List every line in the entries below that contains the string "width".
------ Records for processing
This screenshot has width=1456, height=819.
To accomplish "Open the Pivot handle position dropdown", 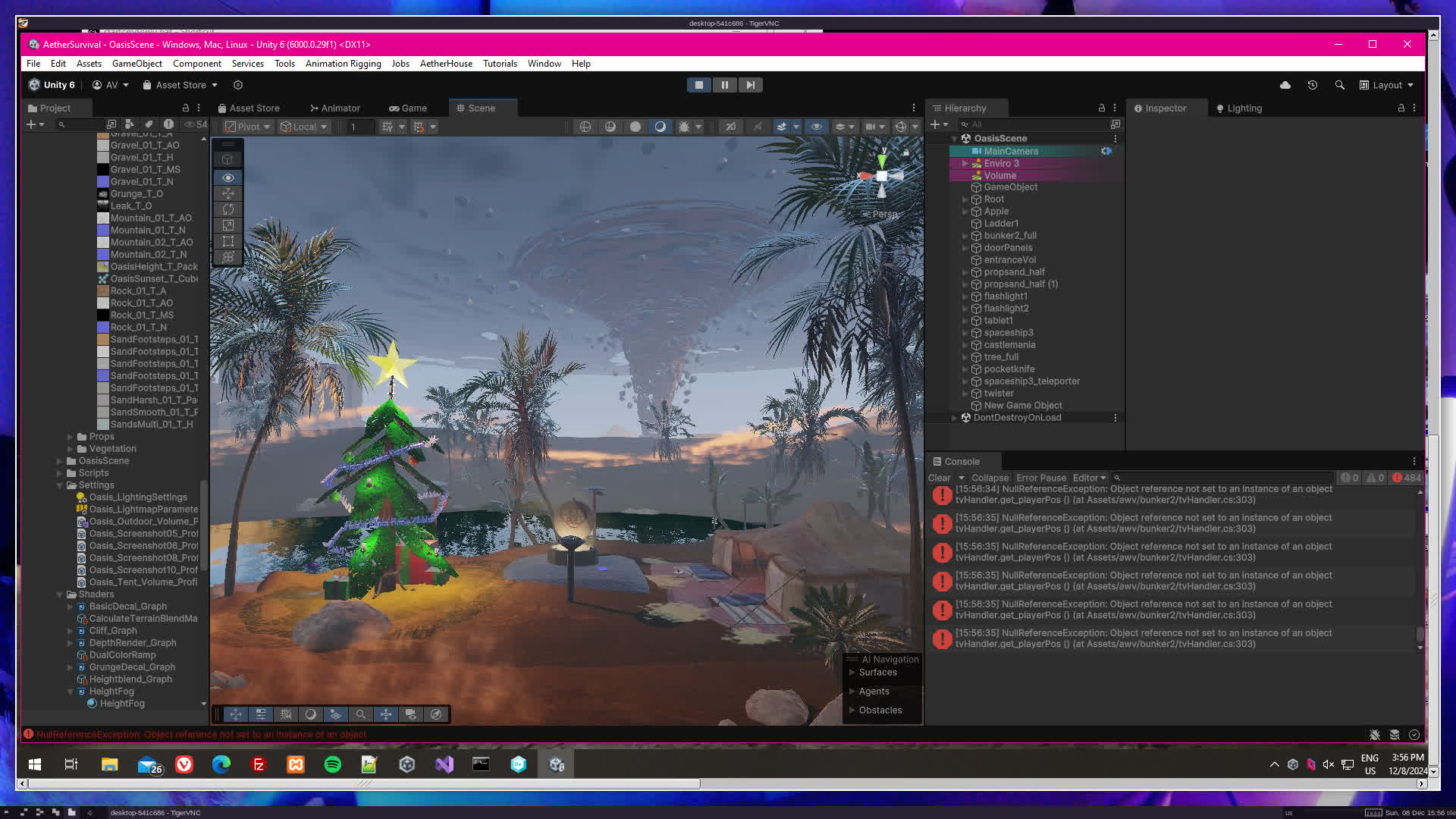I will click(x=248, y=127).
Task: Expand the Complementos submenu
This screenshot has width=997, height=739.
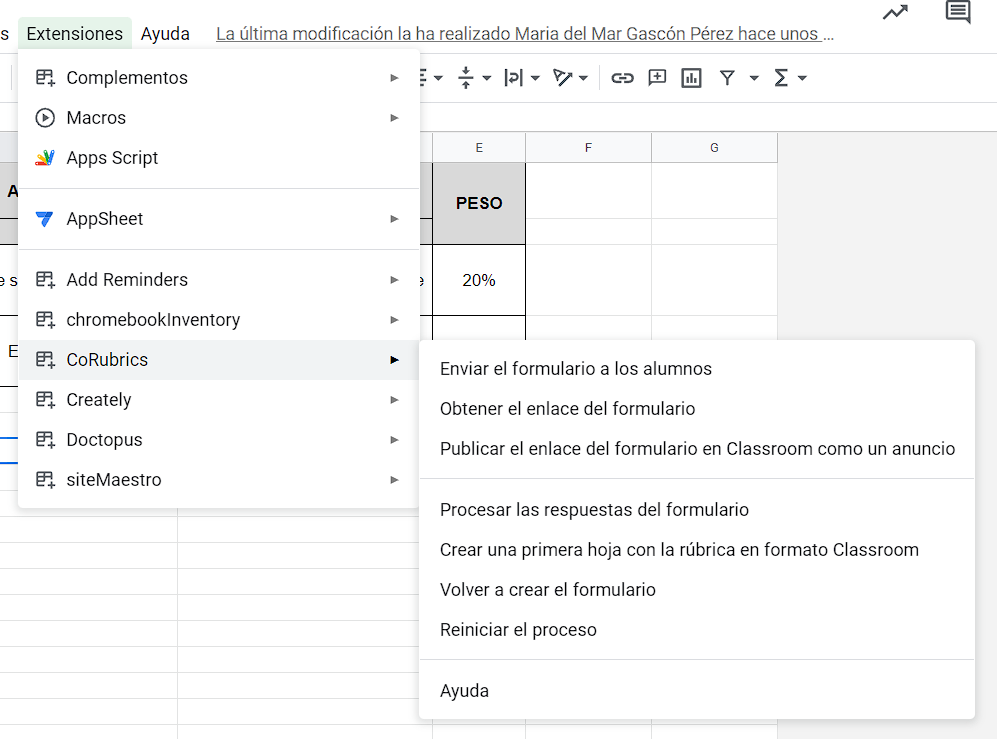Action: click(219, 78)
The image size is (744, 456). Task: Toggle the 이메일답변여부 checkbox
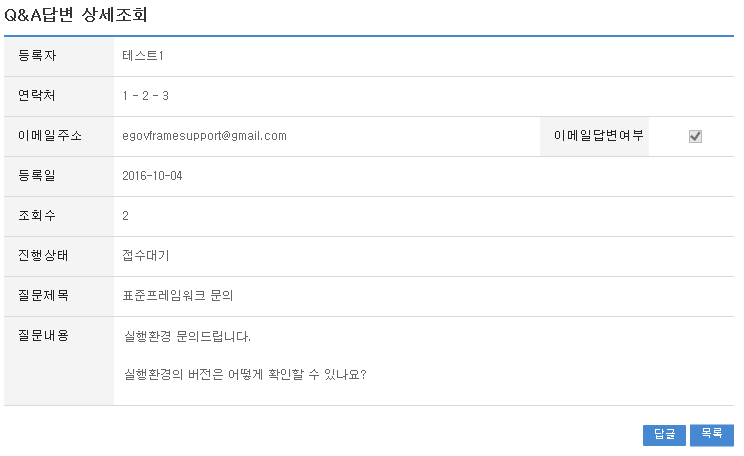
------------
### Worked solution
This screenshot has width=1456, height=819.
This screenshot has width=997, height=739.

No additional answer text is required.